Healthy Wife... Happy Life

Tuesday, January 24, 2012

It's NATIONAL PEANUT BUTTER DAY!!!!

Wow... a day to celebrate Peanut Butter.... Really?  Yes indeed... today January 24th is National Peanut Butter Day.  I absolutely love peanut butter.  I used to eat it by the spoonful, on apples, on celery, on crackers, on anything.  Baked, you name it.  Did you know that the average person consumes over 6 pounds of peanut butter products a year?  Peanuts are cholesterol free and a great source of Protein.  They are truly a staple in today's households around the world.   So today, I want to talk about peanut butter.  Peanut butter within reason is a great source of protein in our daily diets. Being that a two tablespoon serving is over 200 calories and contains 16g of fat, that is not the easiest choice when watching our diets.   Before we look to take it away from our diets we should know that apart from being a good source of vitamin E, folic acid, niacin, and phosphorous, most  of the fat in peanut butter is the heart-healthy monounsaturated kind; plus, it contains no cholesterol. They have developed reduced fat peanut butters, but they tend to contain a higher amount of sugars. Peanut Butter does contain small amounts  of  partially hydrogenated oil to prevent separation.  Because of this, there are some trans fats in it.  Natural peanut butters are a better option as they are strictly peanuts and salt.  Be aware that some natural peanut butters contain palm oil which takes the place of the hydrogenated oils.   Look for natural peanut butters that DO NOT contain oil stabilizers. 
MY FAVORITE type of PEANUT BUTTER is PB2.  This is an amazing peanut butter that contains absolutely no oils, just the peanut.  They press the peanuts and remove all oils.  It is only a mere 45 calories for a Two Tablespoon serving and less than 4g of fat.... all good fats. I bake with this, I add it to my protein shakes, I even add water and make creamy peanut butter out of it.  It is delicious.   They do have a website to purchase from but check in your local area.  If you are in Arizona, they sell it at House of Fitness in Mesa, AZ and you can get it for less. 
Now onto some YUMMY Peanut Butter Recipes.....  Enjoy. 
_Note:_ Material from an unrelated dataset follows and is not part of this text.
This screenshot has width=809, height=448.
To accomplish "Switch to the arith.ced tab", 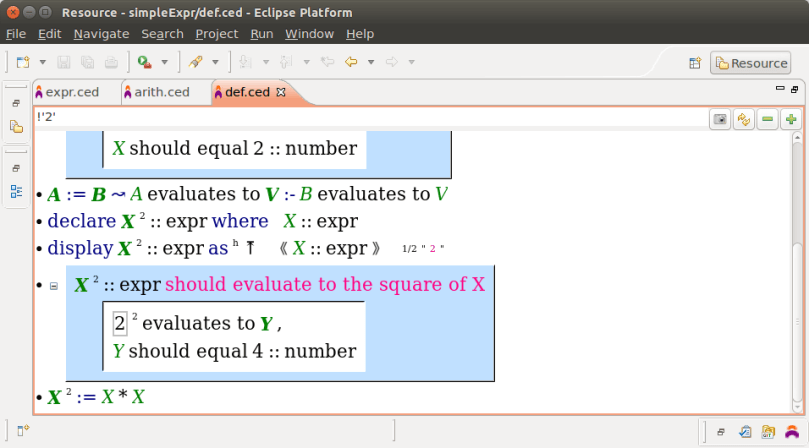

Peanut Butter Balls   ( High Protein and YUMMY )
 low-glycemic, high-energy, high-protein)
source: Body Rock
(makes 3-4  balls)
32g (1 scoop) Natural Vanilla Protein Powder ( I use gluten free )
42g (2 tbs) Honey
32g (2 tbs) Raw, Natural Peanut Butter (no sugar, salt or oil added; should be very soft) You can also substitute your PB2 here...  I do and it is terrific.  Make with water to creamy consistency. 

Directions:
1. Put the protein powder in a bowl, then the honey and stir
2. Pour in the peanut butter
3. Stir until everything is incorporated (it takes a while, but if you need more honey or something, add it now)
4. Add any toppings if you would like  (oats, walnuts, coconut, flax seed, chocolate chips )
4. Roll into balls with your hands, and refrigerate to harden (if you are not eating it immediately)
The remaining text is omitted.